What you should do: Show every line from the entries that follow which holds the word "screenshot".

*** Records provided Section Begins ***

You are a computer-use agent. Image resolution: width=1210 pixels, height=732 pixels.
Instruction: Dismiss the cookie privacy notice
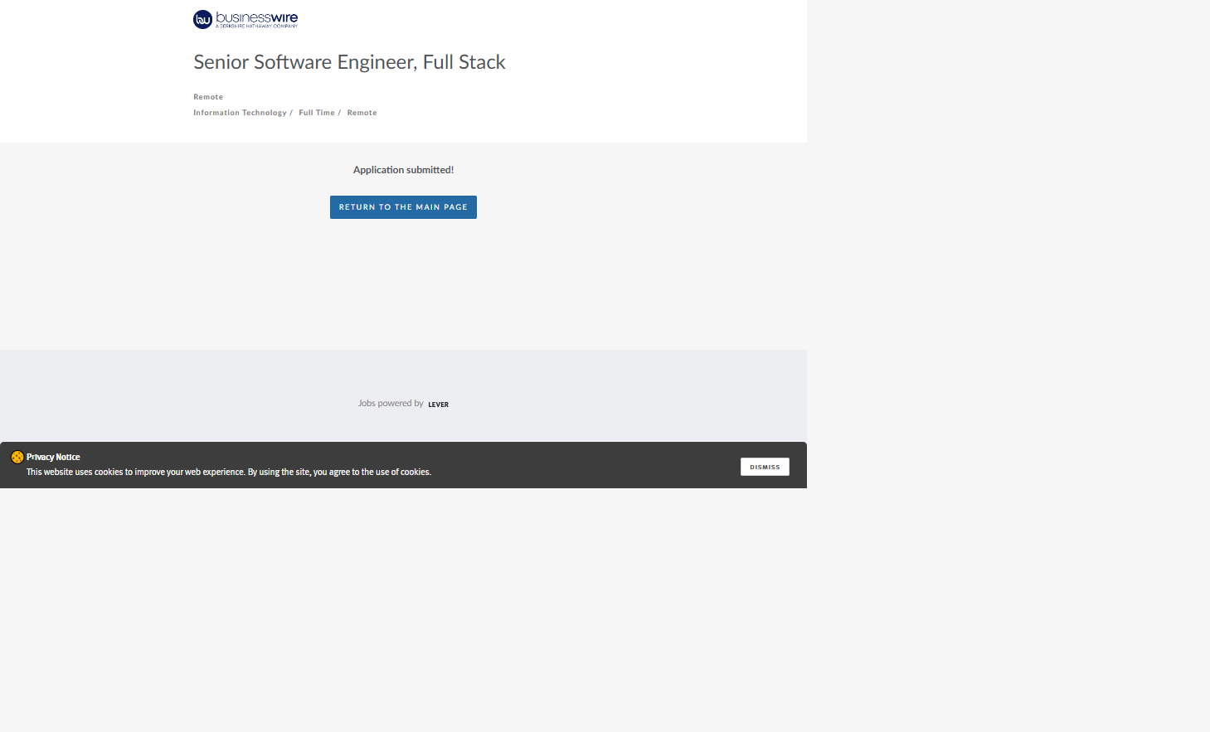coord(764,467)
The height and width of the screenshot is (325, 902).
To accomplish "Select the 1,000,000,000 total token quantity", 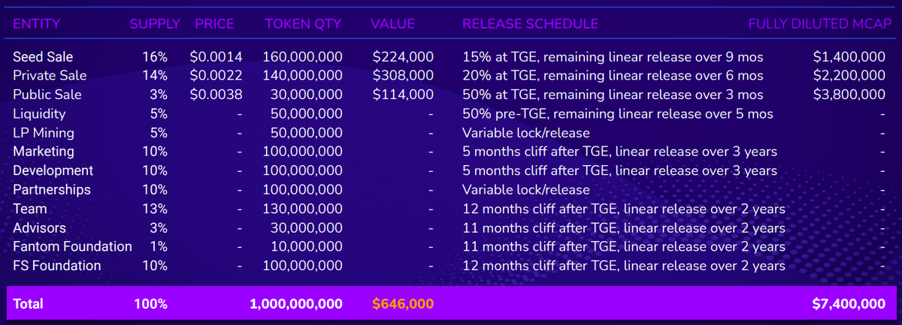I will tap(296, 304).
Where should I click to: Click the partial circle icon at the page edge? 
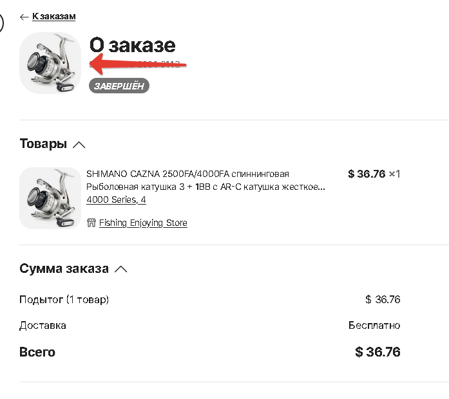pyautogui.click(x=1, y=23)
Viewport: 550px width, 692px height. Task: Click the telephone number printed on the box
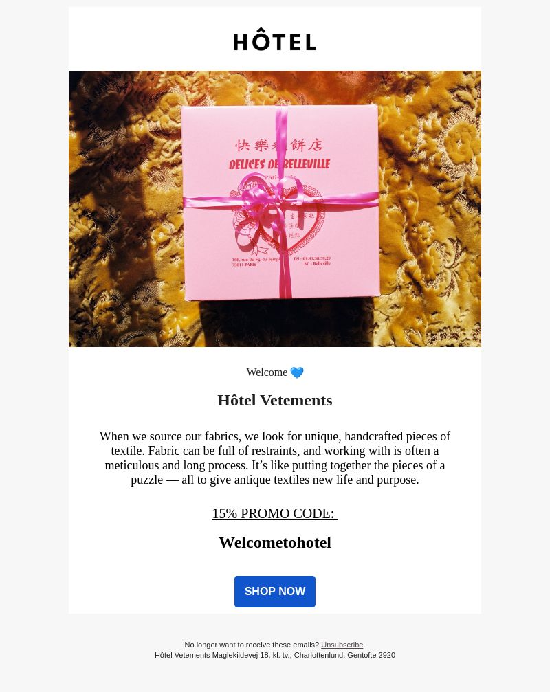311,258
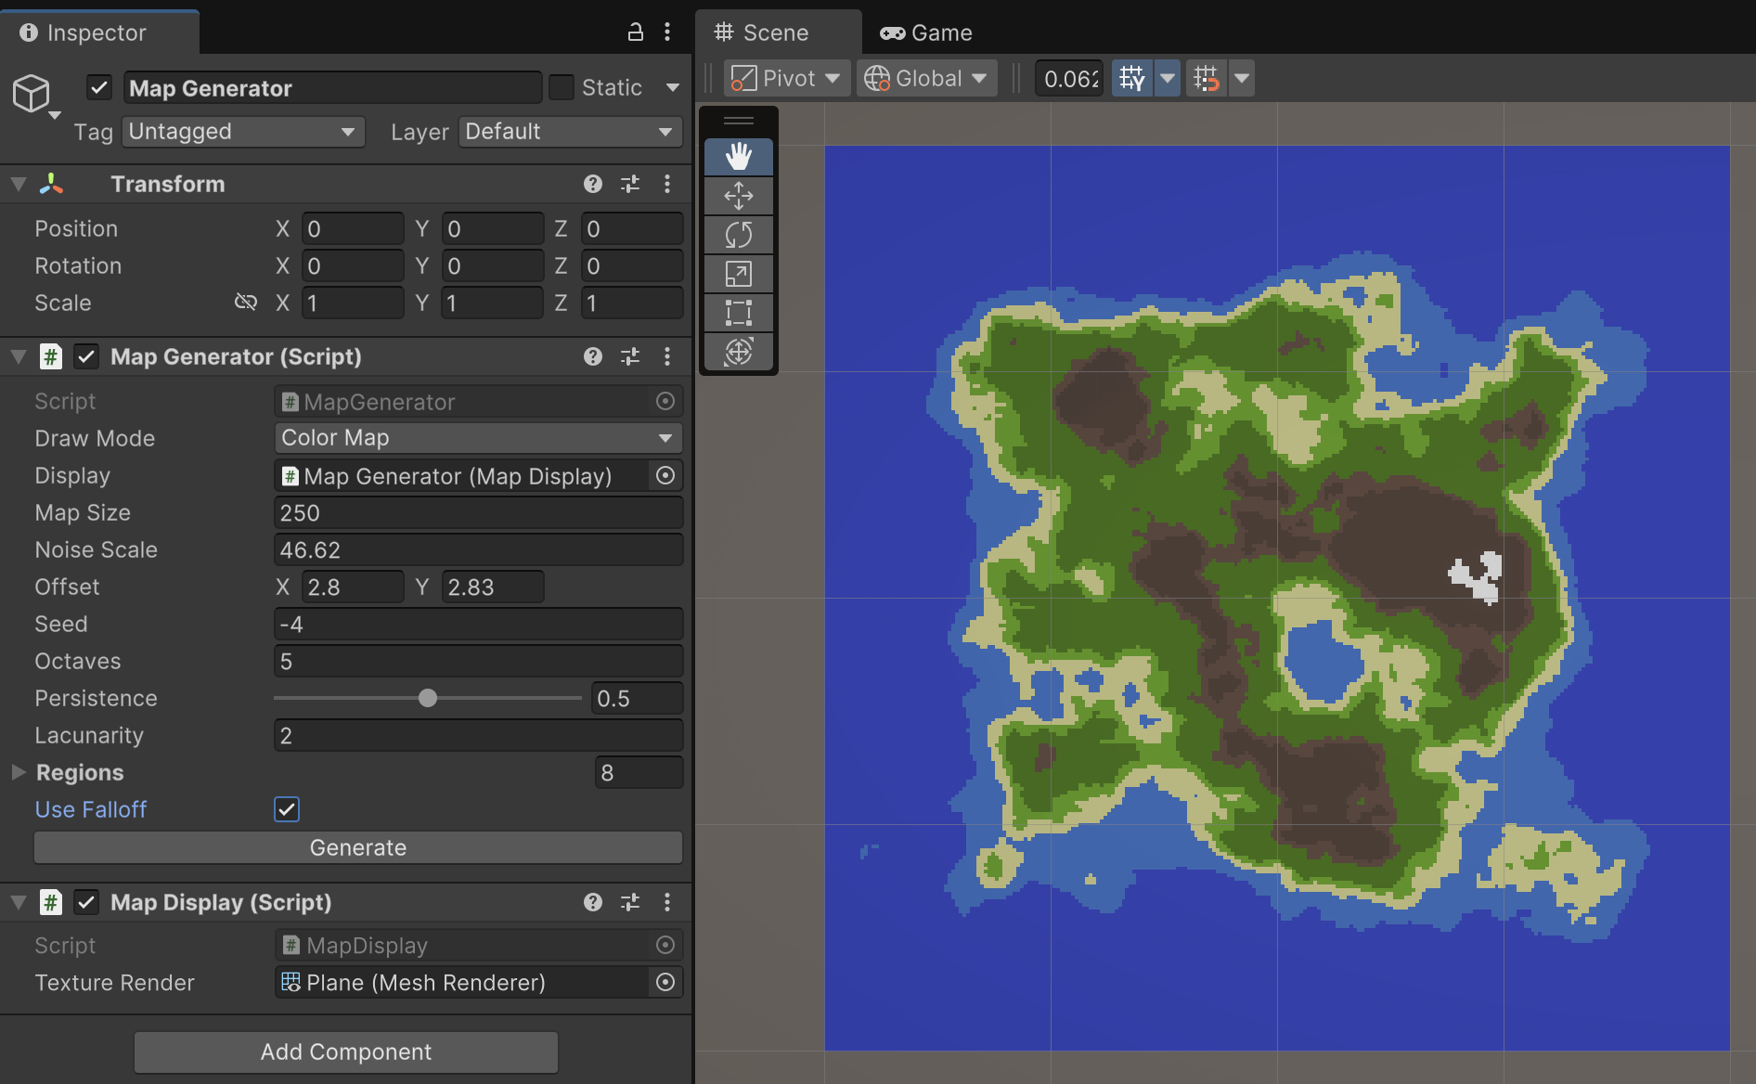The image size is (1756, 1084).
Task: Click the Persistence slider handle
Action: coord(427,698)
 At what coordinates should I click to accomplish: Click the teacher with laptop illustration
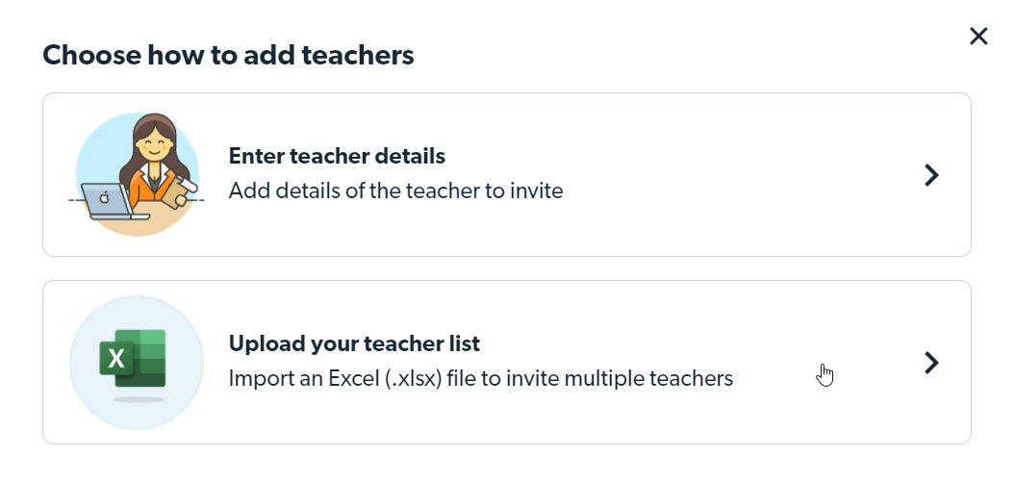click(x=137, y=175)
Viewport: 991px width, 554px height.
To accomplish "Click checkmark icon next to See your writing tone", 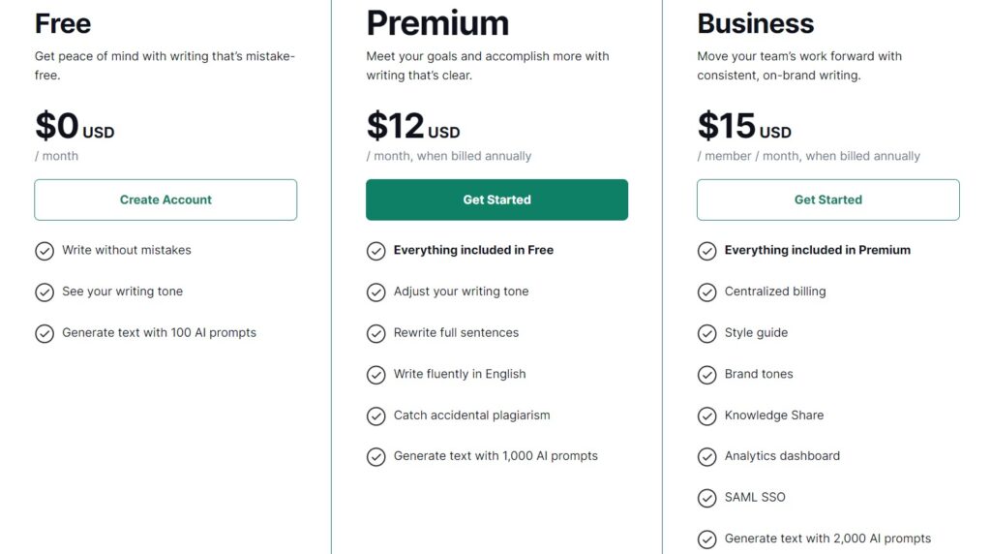I will pos(45,292).
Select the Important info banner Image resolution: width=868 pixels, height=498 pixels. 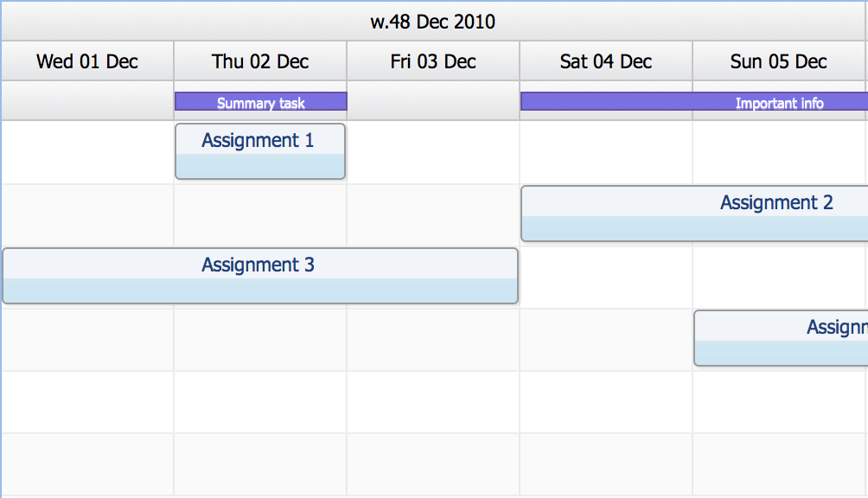692,102
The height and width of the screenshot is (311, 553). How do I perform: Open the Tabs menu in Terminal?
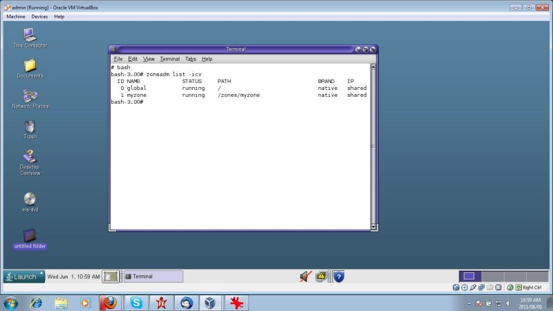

*** Records provided Section Ends ***

Solution for this task:
The height and width of the screenshot is (325, 902).
The height and width of the screenshot is (311, 553). How do I perform: Open the Tabs menu in Terminal?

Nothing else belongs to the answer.